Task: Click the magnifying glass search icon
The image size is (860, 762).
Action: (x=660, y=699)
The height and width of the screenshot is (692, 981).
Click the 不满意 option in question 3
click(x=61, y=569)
- - - - -
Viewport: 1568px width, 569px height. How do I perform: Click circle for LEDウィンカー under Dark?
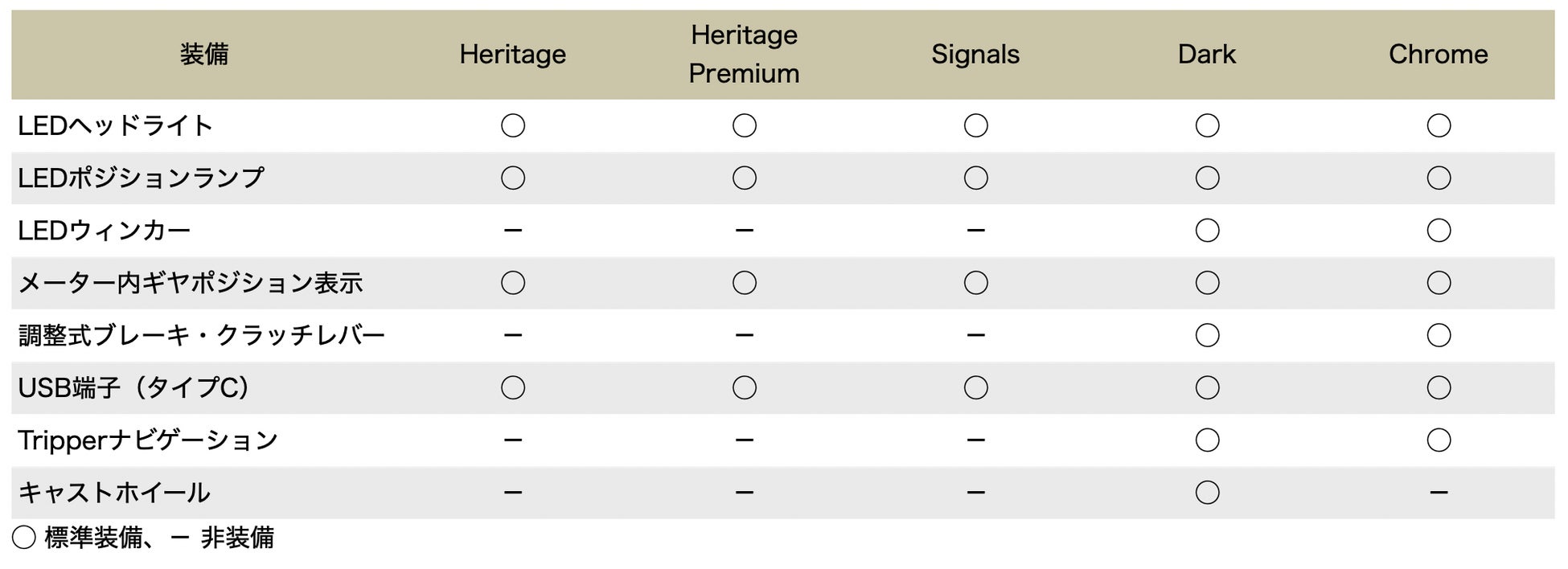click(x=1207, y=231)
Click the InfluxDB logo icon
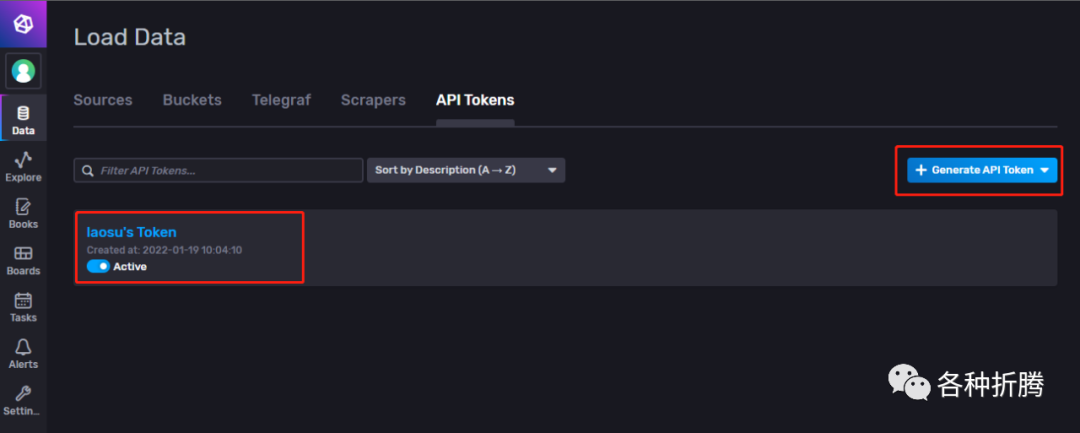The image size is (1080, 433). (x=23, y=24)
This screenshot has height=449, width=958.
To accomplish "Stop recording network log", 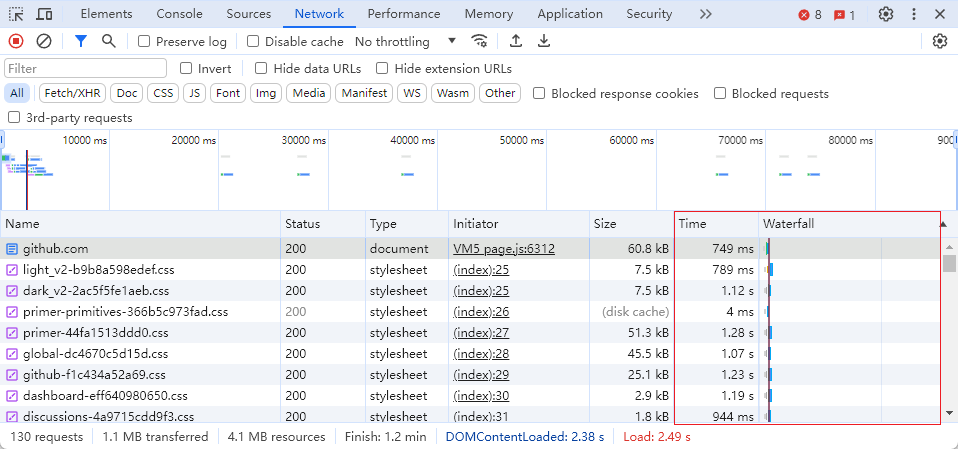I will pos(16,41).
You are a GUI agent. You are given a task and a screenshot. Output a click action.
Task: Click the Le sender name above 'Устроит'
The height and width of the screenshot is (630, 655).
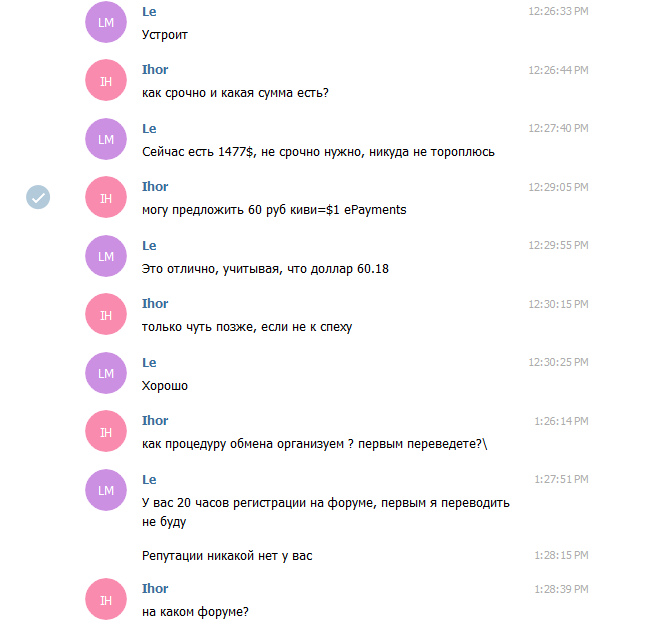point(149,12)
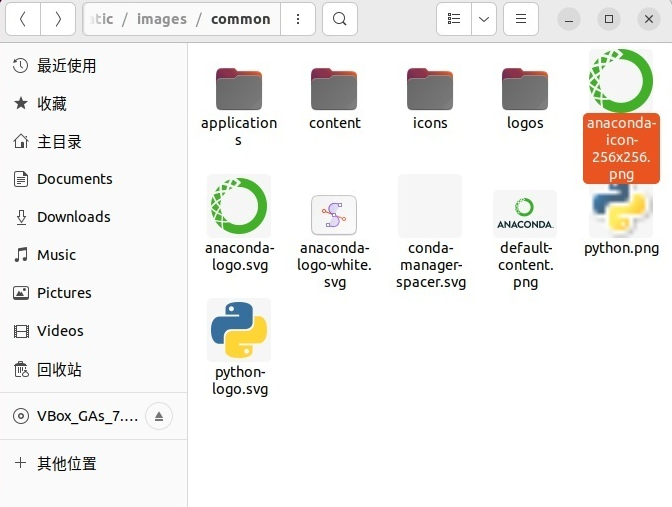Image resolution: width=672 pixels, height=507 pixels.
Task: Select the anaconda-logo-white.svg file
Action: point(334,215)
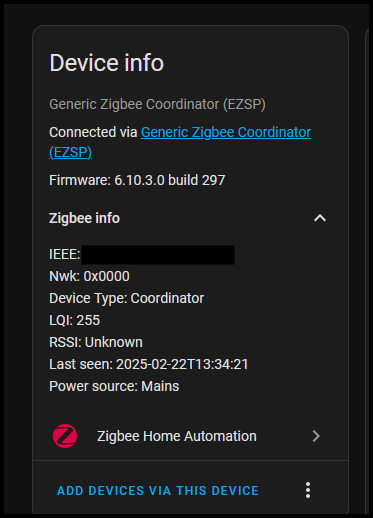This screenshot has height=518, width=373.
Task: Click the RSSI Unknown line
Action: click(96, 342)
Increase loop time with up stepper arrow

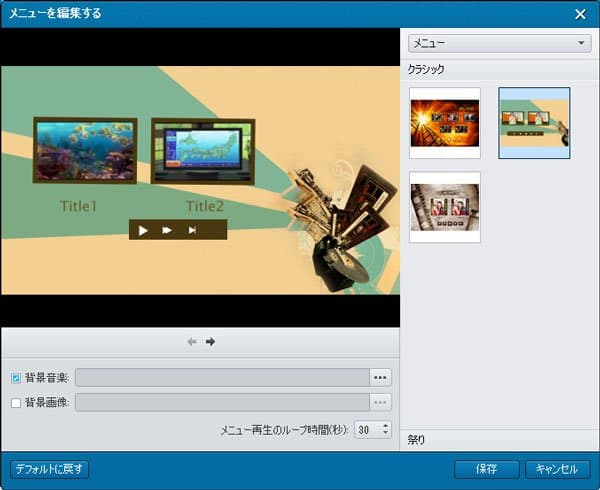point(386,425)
- - - - -
- Your assignment -
I'd like the lines above from the one with "You are a GUI" up to and including the one with "Task: Click the Le" copied exactly, with no other lines.

- Task result -
You are a GUI agent. You are given a task and a screenshot. Output a click action.
Task: Click the Le sender name above 'Устроит'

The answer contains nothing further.